McCloud and Black: The Hook

Note: This review is from 2003

Review by Steve Bennett

McCloud and Black come across like two drama school students putting on an end-of-term "comedy" project.

They're good drama school students, certainly - more than passably convincing in a range of roles from schoolchildren to pensioners - but they just cannot write decent jokes.

Their sketch show is constructed around a school sports day with the daughters of two competitive mums - one the stay-at-home type, the other a determined careerist - trying to get on despite their parents' antagonism.

They work OK as characters, but it's the script that lets them down. Aside from a couple of nicely snide insults, there's very little comedy meat on the bones. And beware any writer who names a character Willie; the double entendres will inevitably follow.

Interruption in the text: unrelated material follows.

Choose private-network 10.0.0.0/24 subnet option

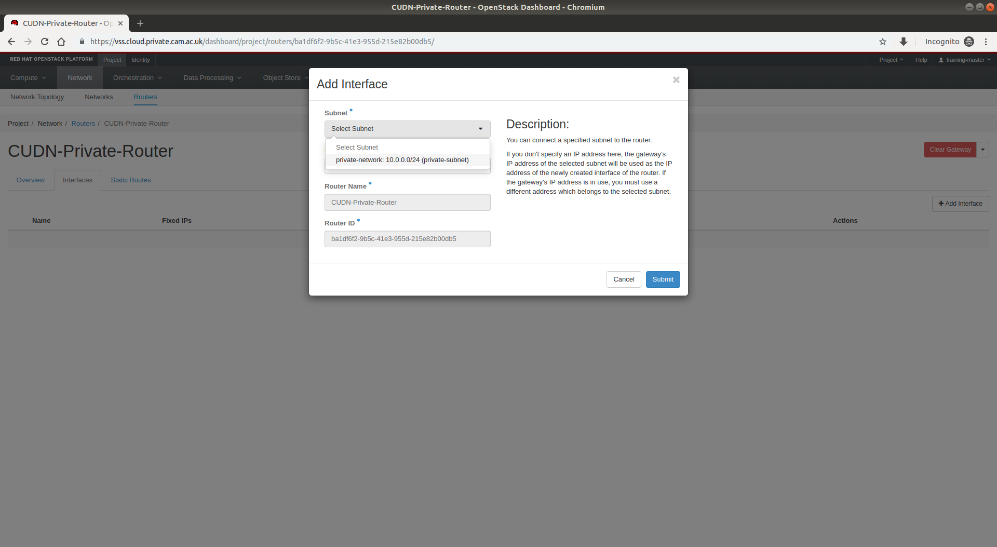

A couple of sketches seem very familiar, too. One in which the sensible child chastises her petulant mother could have come straight from Ab Fab, and a theatre in schools spoof clearly betrays their drama school sensibilities.

They also comply to the unwritten rule - let's call it French's Law - that any female double acts must include some deliberately graceless dance routine in their repertoire.

As actors, the couple have decent comic instincts and wonderfully expressive faces, but there needs to be more to an hour-long show than this.

Perhaps this showcase will land the pair some minor acting roles - which was perhaps the objective - but as a comedy show in its own right, it's left wanting.